Die besten Chancen, verschiedene Hummelarten zu entdecken, haben
Hummelsucher*innen dort, wo viele verschiedene Blütenpflanzen zu finden
sind. Dr. Sophie Ogan, Projektverantwortliche für die Hummel-Challenge am
Thünen-Institut, erklärt: „Pflanzen mit blauen und lilafarbenen Blüten wie
beispielsweise Taubnessel, Knautie, Beinwell, Herzgespann, Distel oder
Klee, aber auch blühende Obstbäume und -sträucher sind bei Hummeln sehr
beliebt. Hier sammeln sie Pollen und trinken Nektar. Dafür halten sie kurz
still und man kann sie gut fotografieren.“
Hummeln zählen zu den wichtigsten Bestäubergruppen sowohl für die
Landwirtschaft als auch für viele Wildpflanzen. „Wir wünschen uns, dass
möglichst viele Interessierte mitmachen und so dabei helfen, das Wissen
über Hummeln zu vergrößern“, sagt Martina Gehret, Projektverantwortliche
beim BUND Naturschutz. In der Hummel-Challenge geht es vor allem darum,
Hummeln auf Wildpflanzen außerhalb des eigenen Gartens zu fotografieren.
„Die Fotos liefern uns eine wichtige Datengrundlage für die Forschung.
Aufgrund der Geodaten ist nachvollziehbar, wo welche Hummel gesichtet
wurde. Auch die Blüte, auf der die Wildbiene fotografiert wurde, kann für
eine spätere Auswertung wichtig sein“, ergänzt Sophie Ogan.
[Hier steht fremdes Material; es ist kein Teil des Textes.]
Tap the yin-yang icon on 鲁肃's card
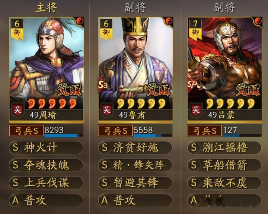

Wer sich über die Hummel-Challenge hinaus engagieren will, kann im Hummel-
Monitoring des Thünen-Instituts mitmachen. In diesem Citizen-Science-
Projekt erfassen Ehrenamtliche von März bis Oktober Hummeln auf einer
festgelegten Strecke. Die dafür nötigen Artenkenntnisse werden in
Schulungen vermittelt.
Hummeln und andere Wildbienen sind als Bestäuber enorm wichtig – nicht nur
für den Erhalt von biologischer Vielfalt und intakten Ökosystemen, sondern
auch für die Ernährungssicherheit. Zum Zustand und zur Entwicklung von
Wildbienenbeständen gibt es bisher in Deutschland keine repräsentative
Datengrundlage. Das Forschungsprojekt „Wildbienen-Monitoring in
Agrarlandschaften“ (wildbienen.thuenen.de) am Thünen-Institut für
Biodiversität entwickelt und testet deshalb Methoden zur bestandschonenden
Erfassung von Wildbienen in landwirtschaftlich genutzten Räumen. In den
Citizen-Science-Modulen haben Ehrenamtliche die Möglichkeit, einen Beitrag
zur Forschung zu leisten und zugleich ihr eigenes Wissen über Wildbienen
zu vergrößern. Das Projekt ist Teil des Verbundprojektes MonViA, dem
bundesweiten Monitoring der biologischen Vielfalt in Agrarlandschaften.